(Data to use begins)
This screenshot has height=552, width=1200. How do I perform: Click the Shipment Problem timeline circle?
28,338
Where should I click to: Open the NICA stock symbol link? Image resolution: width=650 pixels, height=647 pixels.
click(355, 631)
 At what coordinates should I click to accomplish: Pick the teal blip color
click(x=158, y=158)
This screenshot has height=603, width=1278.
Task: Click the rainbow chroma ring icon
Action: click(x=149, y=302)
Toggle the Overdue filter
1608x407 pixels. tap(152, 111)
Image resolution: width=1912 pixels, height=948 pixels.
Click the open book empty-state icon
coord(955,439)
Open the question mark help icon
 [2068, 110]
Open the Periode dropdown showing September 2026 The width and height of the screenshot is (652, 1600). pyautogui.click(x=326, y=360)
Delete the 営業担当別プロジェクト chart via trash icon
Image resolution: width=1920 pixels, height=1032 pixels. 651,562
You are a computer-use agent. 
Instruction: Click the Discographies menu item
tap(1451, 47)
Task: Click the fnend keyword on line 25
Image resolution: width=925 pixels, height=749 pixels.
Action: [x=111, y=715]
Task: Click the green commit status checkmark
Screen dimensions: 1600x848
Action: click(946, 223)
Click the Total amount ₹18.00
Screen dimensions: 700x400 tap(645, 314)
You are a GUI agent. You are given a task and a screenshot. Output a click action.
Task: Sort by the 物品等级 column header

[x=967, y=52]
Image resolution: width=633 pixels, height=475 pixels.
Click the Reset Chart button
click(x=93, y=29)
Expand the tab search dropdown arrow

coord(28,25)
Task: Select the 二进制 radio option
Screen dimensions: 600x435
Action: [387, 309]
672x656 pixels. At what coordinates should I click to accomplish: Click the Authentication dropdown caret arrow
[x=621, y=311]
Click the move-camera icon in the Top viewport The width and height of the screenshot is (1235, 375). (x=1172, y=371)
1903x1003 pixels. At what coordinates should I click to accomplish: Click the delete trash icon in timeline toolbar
(Data to use ends)
Problem statement — Print every record exactly, so that each word matches what is written above.

Answer to this task —
This screenshot has height=552, width=1200. How do I perform: Click the Shipment Problem timeline circle?
28,338
Where should I click to: Open the NICA stock symbol link? Image resolution: width=650 pixels, height=647 pixels.
click(355, 631)
 At what coordinates should I click to accomplish: Pick the teal blip color
click(x=158, y=158)
This screenshot has height=603, width=1278.
Task: Click the rainbow chroma ring icon
Action: click(x=149, y=302)
Toggle the Overdue filter
1608x407 pixels. tap(152, 111)
Image resolution: width=1912 pixels, height=948 pixels.
Click the open book empty-state icon
coord(955,439)
Open the question mark help icon
 [2068, 110]
Open the Periode dropdown showing September 2026 The width and height of the screenshot is (652, 1600). pyautogui.click(x=326, y=360)
Delete the 営業担当別プロジェクト chart via trash icon
Image resolution: width=1920 pixels, height=1032 pixels. 651,562
You are a computer-use agent. 
Instruction: Click the Discographies menu item
tap(1451, 47)
Task: Click the fnend keyword on line 25
Image resolution: width=925 pixels, height=749 pixels.
Action: [x=111, y=715]
Task: Click the green commit status checkmark
Screen dimensions: 1600x848
Action: click(946, 223)
Click the Total amount ₹18.00
Screen dimensions: 700x400 tap(645, 314)
You are a GUI agent. You are given a task and a screenshot. Output a click action.
Task: Sort by the 物品等级 column header

[x=967, y=52]
Image resolution: width=633 pixels, height=475 pixels.
Click the Reset Chart button
click(x=93, y=29)
Expand the tab search dropdown arrow

coord(28,25)
Task: Select the 二进制 radio option
Screen dimensions: 600x435
Action: [387, 309]
672x656 pixels. At what coordinates should I click to accomplish: Click the Authentication dropdown caret arrow
[x=621, y=311]
Click the move-camera icon in the Top viewport The width and height of the screenshot is (1235, 375). (x=1172, y=371)
1903x1003 pixels. At what coordinates should I click to accomplish: Click the delete trash icon in timeline toolbar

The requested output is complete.